HOT CHERRY - Burnout
(2021 - Autoprodotto)voto:
Il burnout è un termine medico che indica una condizione di stress cronico persistente maturata in ambito lavorativo che, con il tempo, può portare ad un atteggiamento negativo (ça va sans dire) verso i destinatari dell'attività lavorativa.
Ma burnout è anche la manovra che serve per fare entrare velocemente a temperatura le ruote di trazione nelle corse drag e che produce il caratteristico fumo bianco.

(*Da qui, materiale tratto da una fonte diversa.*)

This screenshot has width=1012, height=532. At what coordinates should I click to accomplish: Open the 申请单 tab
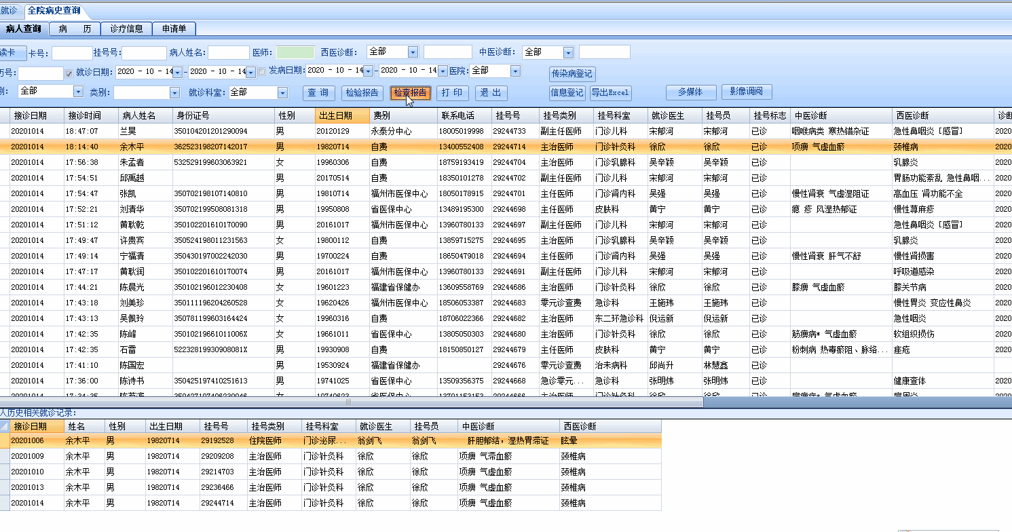[174, 29]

Starà a voi decidere in quale dei due significati vi identificate di più, sta di fatto che i toscani Hot Cherry con questo 'Burnout', utilizzano l'irruenza delle dragster per parlarci di come il mondo cerca di/ riesce a bruciarci fin nel profondo dell'animo. E lo fanno con tutto l'impeto e l'energia dello stoner metal proposto.
Il disco è un'autoproduzione, registrata, mixata e masterizzata presso il RedWall Recording Studio di Rosignano Solvay (LI), con una resa al 100% soddisfacente, grazie ad un suono ruvido, ma corposo, preciso per quello che la band vuole proporre.
Si parte subito carichi a mille con riff robustissimi e la voce potente del cantante Jacopo Mascagni che, se mi passate il paragone, mi ricorda in positivo JB Christoffersson dei Grand Magus e soprattutto Nick Pollock degli ormai purtroppo dimenticati My Sister's Machine.
La band è capace di far fruttare tutta l'esperienza maturata – sono attivi dal 2009 – macinando riff come se non ci fosse un domani e pezzi come la opener “From Zero To One”, “Fool's Gold” e “Underground”ne giovano in particolar modo. C'è spazio anche per pezzi più cadenzati, che hanno un buon aroma di grunge (“This Song” e “Universal Call”) e c'è anche il gusto giusto nell'azzeccare il ritornello killer, come nella conclusiva “Band Of People”, uno dei pezzi che mi ha convinto maggiormente, thumbs up.
L'album mantiene sempre alta la tensione e l'attenzione perché la band non lascia un attimo di tregua all'ascoltatore, neanche nella cover di “Ground On Down” di Ben Harper, coraggiosamente stravolta dalla pacatezza gospel/blues originale al groove metallico.
Ascoltando l'album, testi alla mano, viene fuori qualche piccola increspatura, e non tutto fila liscissimo, ma niente di che, l'energia spazza via anche questi minimi dubbi; dal canto mio, e qui mi appello un po' a tutti i gruppi, me la giocherei almeno una volta la carta del cantato in italiano, tanto per vedere l'effetto che fa: secondo me potrebbero venire fuori delle cose molto interessanti.
Anyways, la sostanza qui c'è ed è buona; sono sicuro che dal vivo gli Hot Cherry spaccano di brutto, perché già nel disco l'atmosfera si sente e in questo caso, consentitemi di dire che, oltre al fumo del Burnout c'è anche un bell'arrosto, condito e aromatizzato di tutto punto. E buon appetito!